But this has downsides. The first downside is, even if we multiply the range back, we'll end up multiplying the precision a 8-bit value has. We got rid of clipping, but precision remains lossy.
As another downsides, comes the Transvoxel dilemma. We no longer obtained LOD1 by using nearest-neighbor sampling, we actually generate it again. The assumption made by the algorithm is altered, which causes the following situations:
There are more consequences of this like the inability to downscale by solely using sampled voxels or the problem of player edits, but I wanted to bring this back to light because Transvoxel made me think about them again. None of this is a dead-end however, there are alternatives and tradeoffs, but they all have their pros and cons. For example, you could choose a relatively larger fixed-range, but you will still get terracing, only further away, while reducing precision in the near range.
Depending on the game you want to make, it may actually be enough to never store downscaled voxels, just keep them always full-resolution .

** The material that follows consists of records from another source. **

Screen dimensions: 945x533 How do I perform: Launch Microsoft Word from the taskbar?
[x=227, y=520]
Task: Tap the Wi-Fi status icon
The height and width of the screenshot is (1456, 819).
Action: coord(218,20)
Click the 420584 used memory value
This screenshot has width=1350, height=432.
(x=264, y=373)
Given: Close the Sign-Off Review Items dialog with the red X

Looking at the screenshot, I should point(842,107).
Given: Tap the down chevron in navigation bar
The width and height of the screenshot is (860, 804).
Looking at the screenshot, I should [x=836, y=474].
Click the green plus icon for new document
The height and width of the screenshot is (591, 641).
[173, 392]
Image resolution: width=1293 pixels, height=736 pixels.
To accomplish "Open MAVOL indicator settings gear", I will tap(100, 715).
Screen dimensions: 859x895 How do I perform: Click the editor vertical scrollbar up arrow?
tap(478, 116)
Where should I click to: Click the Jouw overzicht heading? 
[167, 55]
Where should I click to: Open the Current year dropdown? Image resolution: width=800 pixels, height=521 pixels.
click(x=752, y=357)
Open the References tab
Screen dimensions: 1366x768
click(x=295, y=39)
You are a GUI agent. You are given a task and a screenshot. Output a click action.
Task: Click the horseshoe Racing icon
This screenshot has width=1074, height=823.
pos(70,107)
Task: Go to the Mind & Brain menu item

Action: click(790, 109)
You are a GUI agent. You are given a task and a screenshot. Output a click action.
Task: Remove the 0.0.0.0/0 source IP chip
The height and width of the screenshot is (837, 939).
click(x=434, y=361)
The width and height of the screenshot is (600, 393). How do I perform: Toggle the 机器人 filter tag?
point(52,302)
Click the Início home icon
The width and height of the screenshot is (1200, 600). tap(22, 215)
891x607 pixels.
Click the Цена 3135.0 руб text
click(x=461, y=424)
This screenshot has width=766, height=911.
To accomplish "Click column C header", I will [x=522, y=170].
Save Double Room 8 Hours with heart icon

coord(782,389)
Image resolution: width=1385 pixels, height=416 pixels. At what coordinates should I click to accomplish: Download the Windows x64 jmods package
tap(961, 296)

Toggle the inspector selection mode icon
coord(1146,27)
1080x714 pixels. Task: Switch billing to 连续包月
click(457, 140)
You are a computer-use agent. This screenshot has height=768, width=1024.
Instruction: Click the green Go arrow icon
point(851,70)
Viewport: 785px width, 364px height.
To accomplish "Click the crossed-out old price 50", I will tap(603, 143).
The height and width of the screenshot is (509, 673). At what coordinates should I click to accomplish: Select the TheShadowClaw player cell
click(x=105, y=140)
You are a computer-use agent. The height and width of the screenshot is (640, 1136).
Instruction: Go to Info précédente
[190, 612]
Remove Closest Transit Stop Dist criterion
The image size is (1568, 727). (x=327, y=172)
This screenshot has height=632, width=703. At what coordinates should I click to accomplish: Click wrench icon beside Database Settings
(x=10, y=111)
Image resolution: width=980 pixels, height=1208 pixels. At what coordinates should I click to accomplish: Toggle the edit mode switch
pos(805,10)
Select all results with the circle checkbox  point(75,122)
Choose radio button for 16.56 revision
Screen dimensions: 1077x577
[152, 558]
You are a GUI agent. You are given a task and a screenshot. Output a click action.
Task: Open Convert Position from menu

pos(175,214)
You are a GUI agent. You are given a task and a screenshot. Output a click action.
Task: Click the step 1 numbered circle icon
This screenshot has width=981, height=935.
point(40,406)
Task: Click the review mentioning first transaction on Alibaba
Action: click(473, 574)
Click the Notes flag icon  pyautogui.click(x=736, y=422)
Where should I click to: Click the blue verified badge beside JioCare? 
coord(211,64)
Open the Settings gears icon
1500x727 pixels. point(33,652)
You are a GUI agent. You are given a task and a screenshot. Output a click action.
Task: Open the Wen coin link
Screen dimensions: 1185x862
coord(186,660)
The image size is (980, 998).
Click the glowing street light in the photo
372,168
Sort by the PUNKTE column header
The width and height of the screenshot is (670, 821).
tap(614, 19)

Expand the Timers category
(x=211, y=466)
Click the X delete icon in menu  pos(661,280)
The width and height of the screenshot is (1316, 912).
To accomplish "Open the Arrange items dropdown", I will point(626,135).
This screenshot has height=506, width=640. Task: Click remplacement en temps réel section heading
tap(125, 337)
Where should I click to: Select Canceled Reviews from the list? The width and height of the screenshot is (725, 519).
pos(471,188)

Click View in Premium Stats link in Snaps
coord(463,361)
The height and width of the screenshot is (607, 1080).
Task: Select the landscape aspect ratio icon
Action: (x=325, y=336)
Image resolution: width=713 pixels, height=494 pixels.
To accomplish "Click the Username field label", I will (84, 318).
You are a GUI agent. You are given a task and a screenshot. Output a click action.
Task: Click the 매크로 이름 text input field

If we go along the way Transvoxel was thought to work, we would need the ability to access high-resolution voxel data in a much larger area around the player. With the current storage data structure, this is a massive memory hog. But it could actually be improved by putting the emphasis on a different storage method, taking compression much further, so that even a voxel 1000m away from the player could be obtained at full-resolution. Octrees? I'm not 100% convinced that this will allow the same visibility range and access speed though, and infinite streaming worlds still incur constraints (although, also depending on your game, you might not need an infinite world).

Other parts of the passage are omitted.